Cyclododecahexaene or [12]annulene (C_{12}H_{12}) is a member of the series of annulenes with some interest in organic chemistry with regard to the study of aromaticity. Cyclododecahexaene is non-aromatic due to the lack of planarity of the structure. On the other hand the dianion with 14 electrons is a aromatic by Hückel's rules and more stable.

According to in silico experiments the tri-trans isomer is expected to be the most stable, followed by the 1,7-ditrans and the all cis-isomers (+1 kcal/mol) and by the 1,5-ditrans isomer (+5 kcal/mol).

The first [12]annulene with sym-tri-trans configuration was synthesized in 1970 from a tricyclic precursor by photolysis at low temperatures.
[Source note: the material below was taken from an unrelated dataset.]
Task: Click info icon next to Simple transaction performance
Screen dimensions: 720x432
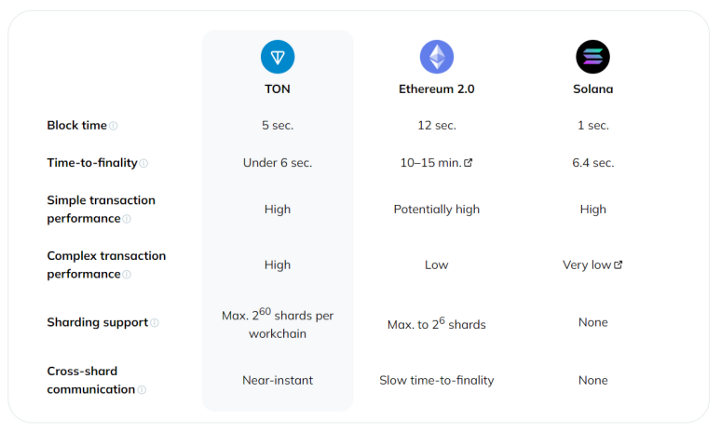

On heating the compound rearranges to a bicyclic [6.4.0] isomer. Reducing the compound at low temperatures allowed analysis of the dianion by proton NMR with the inner protons resonating at −4.5 ppm relative to TMS, evidence of an aromatic diamagnetic ring current.

In one study the 1,7-ditrans isomer is generated at low temperatures in THF by dehydrohalogenation of a hexabromocyclododecane with potassium tert-butoxide. Reduction of this compound at low temperature with caesium metal leads first to the radical anion and then to the dianion. The chemical shift for the internal protons in this compound is with +0.2 ppm much more modest than in the tri-trans isomer.

Heating the radical ion solution to room temperature leads to loss of one equivalent of hydrogen and formation of the heptalene radical anion.